De rechtbank zal de wettelijke rente toewijzen over het toegewezen bedrag. Zij gaat daarbij uit van de datum van de mishandeling en de beschadiging van de auto, te weten vanaf 14 juli 2024 tot aan de dag van betaling.
De rechtbank zal ook de schadevergoedingsmaatregel opleggen tot betaling van het toegekende schadebedrag.
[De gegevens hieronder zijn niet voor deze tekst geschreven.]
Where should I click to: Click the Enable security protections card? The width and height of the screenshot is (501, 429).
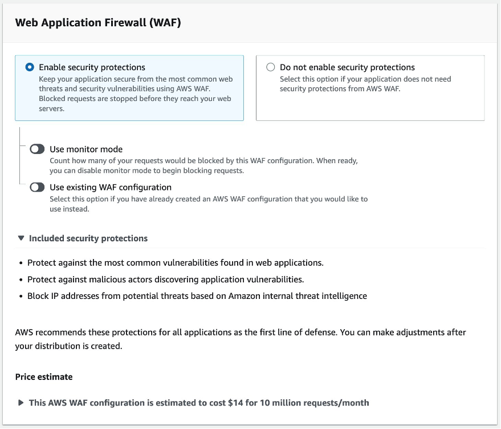pos(129,88)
Dit betekent dat het CJIB de inning zal verzorgen en dat bij niet betaling gijzeling kan worden toegepast als dwangmiddel.
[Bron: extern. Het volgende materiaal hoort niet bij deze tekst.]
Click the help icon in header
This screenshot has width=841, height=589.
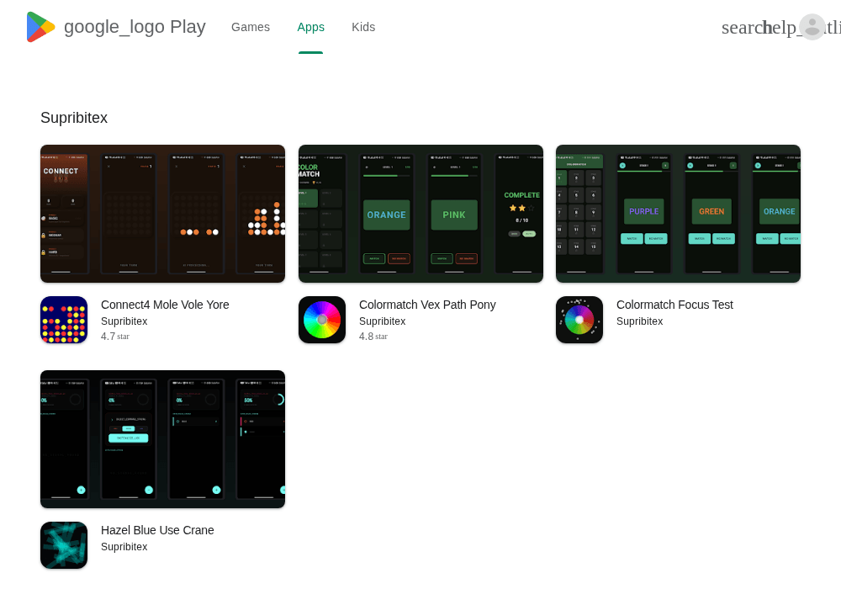(x=781, y=28)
8.De vordering tot tenuitvoerlegging

De officier van justitie heeft gevorderd dat de voorwaardelijke gevangenisstraf van 49 dagen die aan verdachte is opgelegd bij vonnis van de politierechter te Middelburg ten uitvoer zal worden gelegd.
De verdediging heeft verzocht de vordering tot tenuitvoerlegging af te wijzen.
De rechtbank stelt vast dat verdachte zich voor het einde van de proeftijd schuldig heeft gemaakt aan een nieuw strafbaar feit en daarmee de algemene voorwaarde heeft overtreden. Gelet hierop zal de vordering tot tenuitvoerlegging worden toegewezen.
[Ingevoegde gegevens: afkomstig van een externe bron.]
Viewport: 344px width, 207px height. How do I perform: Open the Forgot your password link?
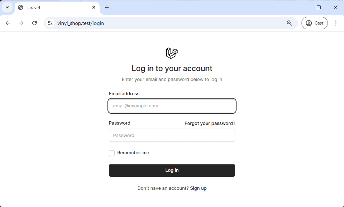point(210,123)

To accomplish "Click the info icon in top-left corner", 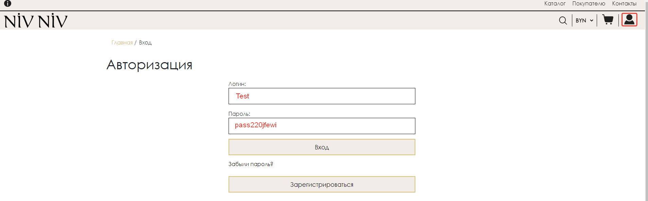I will [x=7, y=4].
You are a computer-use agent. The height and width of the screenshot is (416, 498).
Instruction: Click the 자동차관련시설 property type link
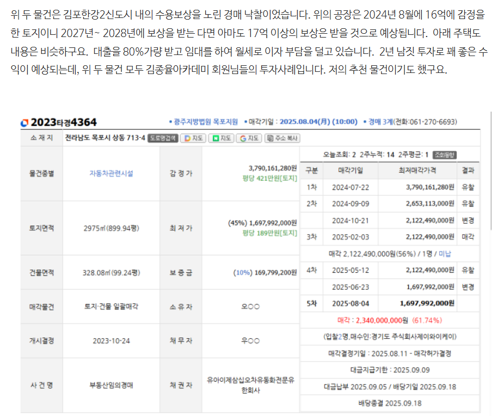pos(111,174)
9.De wettelijke voorschriften

De beslissing berust op de artikelen 36f, 57, 285, 300 en 350 van het Wetboek van Strafrecht, zoals deze artikelen luidden ten tijde van het bewezenverklaarde.

10.De beslissing

De rechtbank:
Vrijspraak
-
spreekt verdachte vrijvan de onder het parketnummer 02-079494-24 tenlastegelegde feiten en van het onder het parketnummer 02-253932-24 tenlastegelegde feit 2, primair;
Bewezenverklaring
- verklaart het tenlastegelegde bewezen, zodanig als hierboven onder 4.4 is omschreven;
- spreekt verdachte vrij van wat meer of anders is ten laste gelegd;
Strafbaarheid
- verklaart dat het bewezenverklaarde de volgende strafbare feiten oplevert:
feit 1:bedreiging met zware mishandeling;
feit 2, subsidiair:mishandeling;
feit 3:opzettelijk en wederrechtelijk enig goed dat geheel of ten dele aan een ander toebehoort, beschadigen;
- verklaart verdachte strafbaar;
Strafoplegging
- veroordeelt verdachte tot
een gevangenisstraf van zes weken;
- bepaalt dat de tijd die verdachte voor de tenuitvoerlegging van deze uitspraak in voorarrest heeft doorgebracht in mindering wordt gebracht bij de tenuitvoerlegging van de opgelegde gevangenisstraf;
Vordering tenuitvoerlegging
- gelast dat de voorwaardelijke straf die bij vonnis d.d. 6 oktober 2023 is opgelegd in de zaak onder parketnummer 02-056829-23
ten uitvoer zal worden gelegd, te weten
een gevangenisstraf van 49 dagen;
Benadeelde partij
- veroordeelt verdachte tot betaling aan de benadeelde partij [slachtoffer 2] van
€ 1.295,-, waarvan € 795,- aan materiële schade en € 500,- aan immateriële schade, vermeerderd met de wettelijke rente vanaf 14 juli 2024 tot aan de dag van volledige betaling;
- veroordeelt verdachte in de kosten van de benadeelde partij tot nu toe gemaakt en ten behoeve van de tenuitvoerlegging nog te maken, tot nu toe begroot op nihil;
- verklaart de benadeelde partij in het overige gedeelte van de vordering niet-ontvankelijk en bepaalt dat de vordering voor dat gedeelte bij de burgerlijke rechter kan worden aangebracht;
- legt aan verdachte de verplichting op aan de Staat, ten behoeve van het slachtoffer [slachtoffer 2] € 1.295,- te betalen, vermeerderd met de wettelijke rente vanaf 14 juli 2024 tot aan de dag van volledige betaling;
- bepaalt dat bij niet-betaling
22 dagengijzeling kan worden toegepast, met dien verstande dat toepassing van de gijzeling de betalingsverplichting niet opheft;
- bepaalt dat bij voldoening van de schadevergoedingsmaatregel de betalingsverplichting aan de benadeelde partij vervalt en omgekeerd.
Dit vonnis is gewezen door mr. A.B. Scheltema Beduin, voorzitter, mr. N. van der Ploeg-Hogervorst en mr. K. Verschueren, rechters, in tegenwoordigheid van mr. M.R. Tafazzul, griffier, en is uitgesproken ter openbare zitting op 2 oktober 2024.
Mr. K. Verschueren en de griffer zijn niet in de gelegenheid dit vonnis mede te ondertekenen.